Effects of MBSR on anxiety
All four SRs in breast cancer patients assessed anxiety. Cramer et al. (2012)33 found moderate short-term effects of MBSR compared to usual care on anxiety. Again, the effects reported by Huang et al. (2015)32 are limited by the inadequate methodology used. Zainal et al. (2012)34 reported moderate sized effects on anxiety for uncontrolled pre-post comparisons, and small effects when only randomized trials were considered. Zhang et al. (2016)48 found small short-term effects of MBSR compared to usual care on anxiety, but moderate short-term effects on cancer-specific fear of recurrence.
For a mixed cancer population Piet et al. (2012)35 reported moderate short- and longer-term effects of MBSR on anxiety when only innergroup comparisons were considered. The effect sizes were small when only randomized trials were considered. In contrast, the more recent review by Zhang et al. (2015)37 found moderate short-term effects of MBSR on anxiety when compared to usual care, but no medium-term effects.
Effects of MBSR on stress
Three SRs including breast cancer patients assessed stress. Huang et al. (2015)32 reported short-term effects of MBSR on stress. Zainal et al. (2012)34 reported moderate effects on anxiety for uncontrolled pre-post comparisons, and small effects for randomized trials. The most recent meta-analysis by Zhang et al. (2016)48 found no effects of MBSR on stress in relation to usual care.
Stress was assessed in five of the subsequently published RCTs. Two RCTs reported positive effects of MBSR compared to supportive-expressive therapy40 or usual care47, while three found no group differences between MBSR and cognitive therapy39, a sleep hygiene intervention45, or usual care44.
Effects of MBSR on spirituality
Effects of MBSR on mindfulness
Based on the review by Piet et al. (2012)35 including patients with various cancers, MBSR has small short-term effects on mindfulness in both, uncontrolled trails and randomized group comparisons.

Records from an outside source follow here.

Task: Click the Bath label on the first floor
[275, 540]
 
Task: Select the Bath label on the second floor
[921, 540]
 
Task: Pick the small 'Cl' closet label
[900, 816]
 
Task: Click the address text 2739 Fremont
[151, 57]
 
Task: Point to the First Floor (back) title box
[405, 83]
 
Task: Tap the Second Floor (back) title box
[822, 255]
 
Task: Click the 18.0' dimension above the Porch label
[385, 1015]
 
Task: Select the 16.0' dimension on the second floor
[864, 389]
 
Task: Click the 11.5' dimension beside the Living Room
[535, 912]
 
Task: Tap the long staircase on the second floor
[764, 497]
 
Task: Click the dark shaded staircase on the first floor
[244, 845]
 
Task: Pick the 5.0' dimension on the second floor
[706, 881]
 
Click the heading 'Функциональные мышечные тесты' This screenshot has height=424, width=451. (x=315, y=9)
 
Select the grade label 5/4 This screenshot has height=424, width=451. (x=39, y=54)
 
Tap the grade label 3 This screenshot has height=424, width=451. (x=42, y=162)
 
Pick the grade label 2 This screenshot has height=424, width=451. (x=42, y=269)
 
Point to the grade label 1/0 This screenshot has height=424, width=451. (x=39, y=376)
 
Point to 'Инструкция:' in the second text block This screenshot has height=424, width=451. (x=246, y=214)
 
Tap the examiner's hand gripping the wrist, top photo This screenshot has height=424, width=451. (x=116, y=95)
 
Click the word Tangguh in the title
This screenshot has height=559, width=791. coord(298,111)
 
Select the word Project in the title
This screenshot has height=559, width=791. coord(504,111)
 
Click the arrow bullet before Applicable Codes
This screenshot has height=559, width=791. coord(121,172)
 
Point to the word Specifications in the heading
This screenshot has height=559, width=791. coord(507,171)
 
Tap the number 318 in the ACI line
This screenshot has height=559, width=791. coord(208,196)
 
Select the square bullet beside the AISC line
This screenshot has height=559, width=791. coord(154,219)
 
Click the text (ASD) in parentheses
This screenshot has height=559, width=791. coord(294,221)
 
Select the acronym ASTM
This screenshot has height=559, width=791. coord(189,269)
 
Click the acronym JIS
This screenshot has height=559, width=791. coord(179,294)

The three RCTs published after the systematic reviews report mixed results45-47.
Effects of MBSR or MBCT on other outcomes
For general distress, only one47 out of two RCTs found effects of MBSR47 or MBCT41 beyond usual care; two studies found no effects of MBSR beyond other psychological interventions39,40 reported positive effects of MBSR compared to usual care.
Health-related quality of lifewas measured in six RCTs; no group differences between MBSR and a sleep hygiene intervention occurred45; MBSR was superior to usual care in one out of four trials43,44,47; and MBCT was superior to usual care in two trials38,41.
Mindfulness-based clinical interventions are considered to be safe. Mindfulness-based clinical interventions are considered to be safe. However, the safety of meditation-based interventions in general has not been well-studied
Rare cases of adverse effects in people with underlying mental illnesses, including episodes of mania or depersonalization, have been reported49. There have been rare reports that meditation could cause or worsen symptoms in people who have certain psychiatric problems, but this question has not been fully researched50. Of the systematic reviews and studies analyzed for this summary, only one reported any safety-related data. Cramer et al. mention the lack of adequately reporting safety in the included studies; the only adverse events that could be extracted from the included trials were two cases of cancer recurrence in the MBSR groups. None of the remaining reviews planned to assess safety-related data. Likewise, none of the included trials which were not summarized in the included review reported on safety of the intervention.
None known. Individuals with existing mental or physical health conditions should speak with their health care providers prior to starting a meditative practice and make their meditation instructor aware of their condition50.
People with physical limitations may not be able to participate in certain meditative practices involving physical movement50.